**Your objective:**
Without including any image, repeat every record exactly.

□ □ □ □ □

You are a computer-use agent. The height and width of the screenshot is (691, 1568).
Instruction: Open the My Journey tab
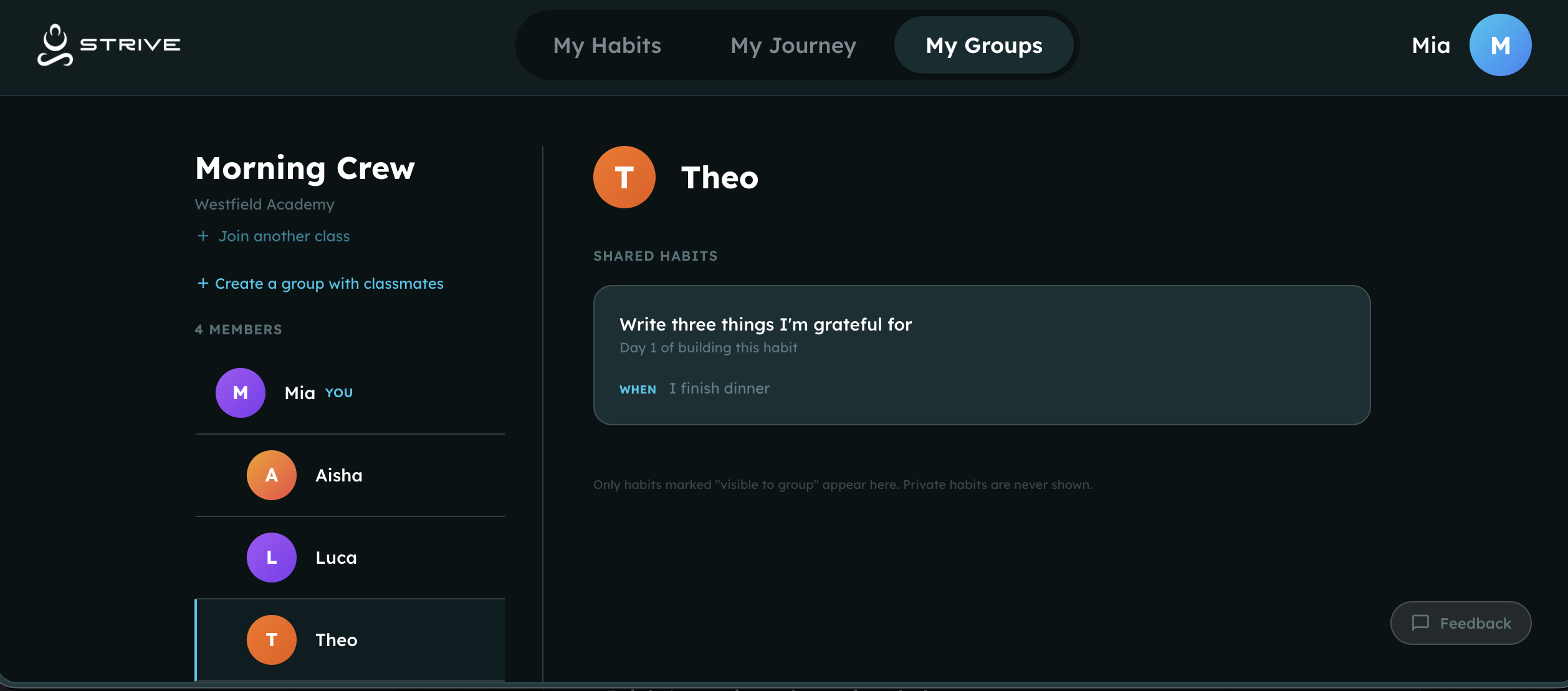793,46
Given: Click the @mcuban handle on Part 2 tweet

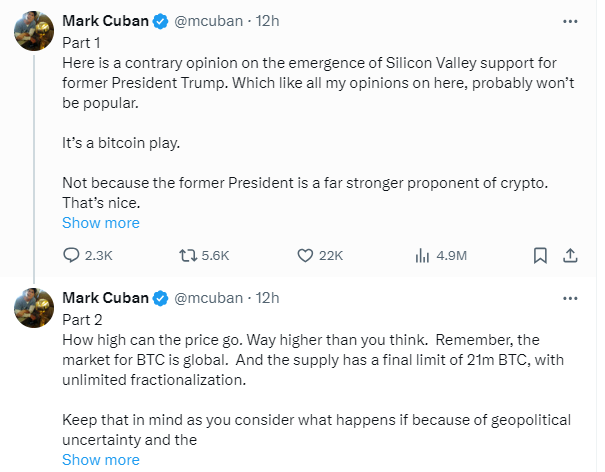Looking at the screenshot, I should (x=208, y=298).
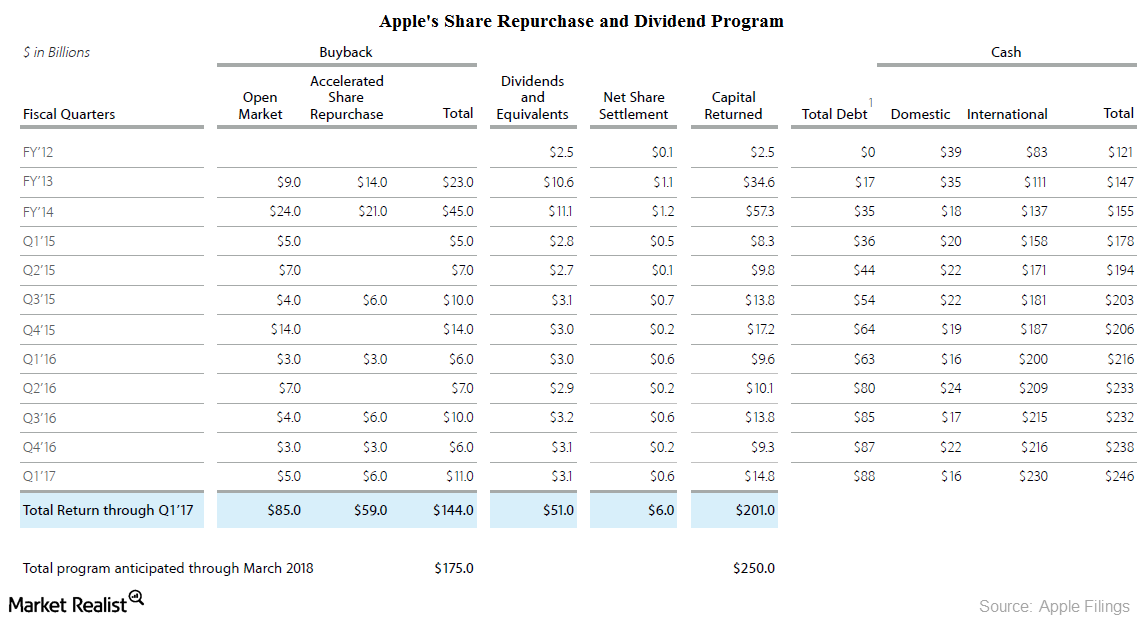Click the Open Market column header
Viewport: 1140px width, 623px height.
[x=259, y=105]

□ □ □ □ □

**Problem solution:**
You are a computer-use agent. The height and width of the screenshot is (691, 1568).
Instruction: Open the My Journey tab
793,46
Given: Click the @mcuban handle on Part 2 tweet

Looking at the screenshot, I should (x=208, y=298).
Click the Open Market column header
Viewport: 1140px width, 623px height.
[x=259, y=105]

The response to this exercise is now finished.